最近、企業サイトの中途採用のページを見る機会が多くなった。言っておくが、転職しようと思っているからではないぞ。ご時世柄、多くの企業がIT人材の中途採用に乗り出しており、募集要項を丹念に読み込むと、その企業のIT戦略やDX(デジタルトランスフォーメーション)の現状がおぼろげながら見えてくるからだ。
「おぼろげながら」と書いたが、企業の中期経営計画などに盛り込まれた、何を言いたいのか分からないDX戦略なんかより、はるかに具体的だ。何せ今、相当の大企業であっても、IT人材の獲得に苦戦している。転職サイトの転職求人倍率などを見ると8倍を超えているから、求めるIT人材を簡単には採用できない。優秀なIT人材に関心を持ってもらうため、中途採用の要項は具体的にならざるを得ない。「入社時は○○システムを開発し、将来は××の領域でご活躍いただきたい」などと記していたりする。
誰もが知っているような大企業ともなれば、SEやプログラマー、アーキテクト、AI(人工知能)技術者、データサイエンティストなど様々な職種を一挙に募集しているから、IT部門以外にどんなデジタル組織やデジタルチームがあり、どんなシステムをつくろうとしているのかも見えてくる。「へぇ、工場単位で運営していた生産管理システムを全面刷新するのか」といった具合だ。こうした情報を組み合わせれば、何を言いたいのか分からなかった中計のDX戦略の「解読」が可能になる。
まあ、そんな訳なので、私のような仕事をしている者にとっては格好の情報源だ。CIO(最高情報責任者)らに話を聞きに行く際には、下調べの対象の1つとして必ず読んでおくことにしている。転職を考えている技術者はもちろん、そうでない技術者も、気になる企業の中途採用のページをチェックしてみるといいだろう。読んでいるうちに転職へのイメージが膨らんで、実際に一歩踏み出すきっかけになるかもしれないしな。転職しないまでも、世間が求める技術領域やスキルが分かって、キャリア形成の参考になるはずだ。
ただ、中途採用の要項が具体的な企業ばかりではない。やはりDXに取り組むために優秀なIT人材が必要とのことだが、中途採用のページを見ても、採用した技術者らにいったい何をやってもらうつもりなのか全く見えてこない企業も少なからずある。まあもちろん、画期的なデジタルサービスを企画していても、ライバル企業やマスコミに察知される恐れがあるから、たとえ優秀な人材の採用のためとは言ってもその情報を出すわけにいかない企業もあるかもしれない。

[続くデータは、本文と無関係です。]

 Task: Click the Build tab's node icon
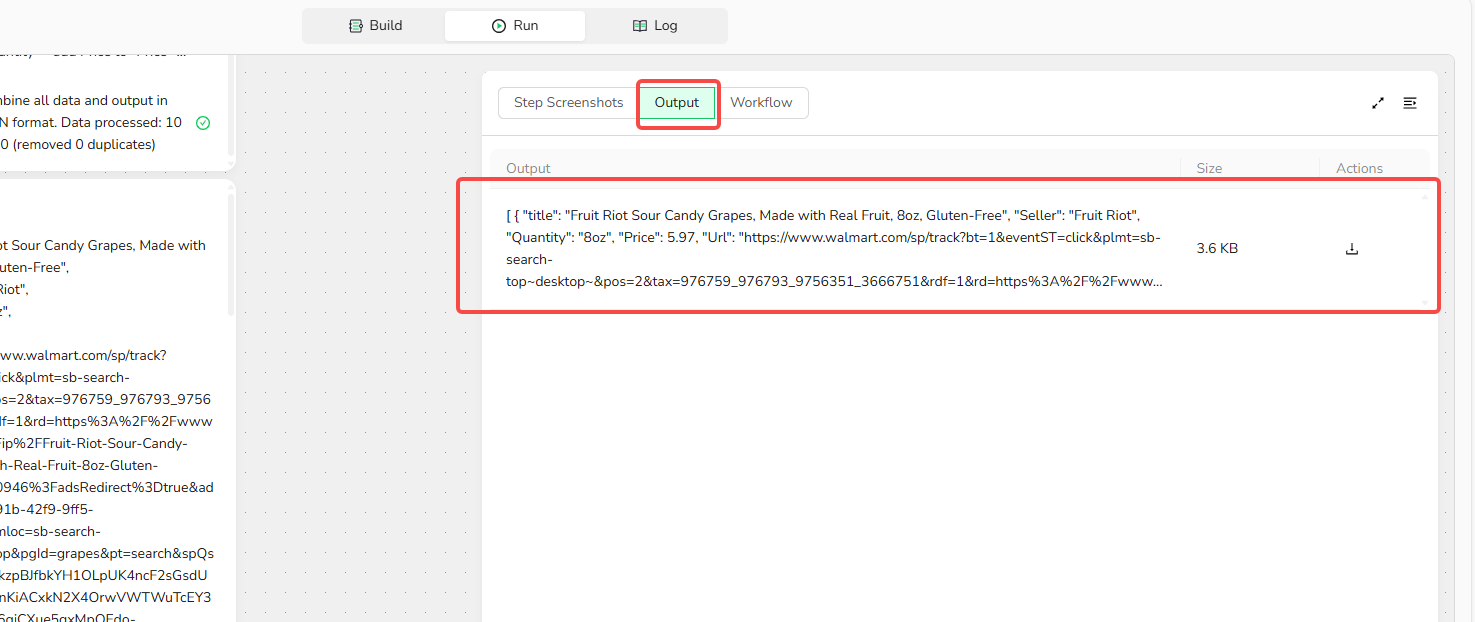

ただねぇ、そんな企業はほぼないだろう。デジタルサービスの明確な計画があるのなら、何をやろうとしているかを察知されない程度に、転職希望者が将来に夢を感じられるような情報を提供できるはずだからだ。そうではなく、この手の企業は恐らく例のタイプだろう。何かと言うと、「DXの推進をぶち上げたものの、何をやってよいのか見当もつかないので、とりあえず優秀なIT人材を採用して知恵を借りよう」という魂胆のタイプだ。そんな企業があるのかと思う読者もいるかもしれないが、それがごろごろあるのだ。